Can Lakers get out of Kobe's contract if he can't come back?
In relation to ligament damage or an Achilles tear, the knee fracture Kobe Bryant suffered Tuesday is a minor injury. He is expected to miss six weeks, which ordinarily would not seem like a devastating injury.
Given that Bryant was still shaking off the rust from a severe Achilles injury, that he is 35, that he has played more minutes than all but five players in NBA history and that the Los Angeles Lakers do not appear to be championship contenders, it is fair to wonder whether this might mean the end of Bryant's career — and what it would mean, financially, for the Los Angeles Lakers.

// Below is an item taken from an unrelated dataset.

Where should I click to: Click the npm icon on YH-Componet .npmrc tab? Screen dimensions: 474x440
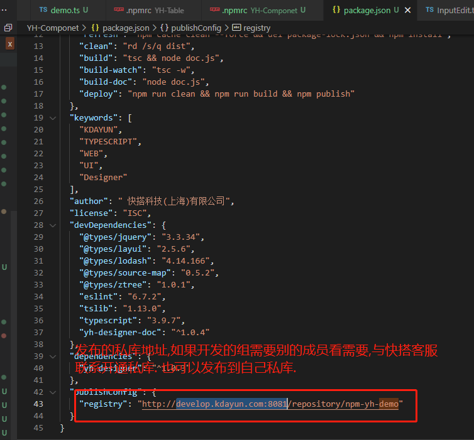pos(215,10)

In November, the Lakers offered Bryant a two-year contract extension worth $48.5 million. He, of course, accepted. NBA contracts are guaranteed; under the basic rules of the Collective Bargaining Agreement, Bryant's salary would count against the Lakers team salary and salary cap figure even if he retired.
There is an exception, however, for career-ending injuries.
In the extreme event that a doctor (jointly selected by the NBA and the players' association) judged Bryant's injury to be career-ending, the Lakers could continue to pay him his salary without it counting against the cap. The Lakers would have to waive Bryant, then wait 60 days to apply for the exception.
If, after doctors had declared his injury to be career-ending, Bryant returned to the league long enough to play 25 games, his salary would again count against the Lakers — whether he played for the Lakers or not.
Some teams would be able to get around that problem entirely by using the amnesty clause, which gives NBA teams the opportunity to release a player and not have his salary count against the cap. Teams can do this only once under the current CBA, and the Lakers already used their amnesty opportunity on Metta World Peace. That decision could hurt the Lakers twice, as they are committed to injured 39-year-old guard Steve Nash through this season and the next.
In other words, outside of hoping they get healthy and an unlikely medical examination, the Lakers don't appear to have many options.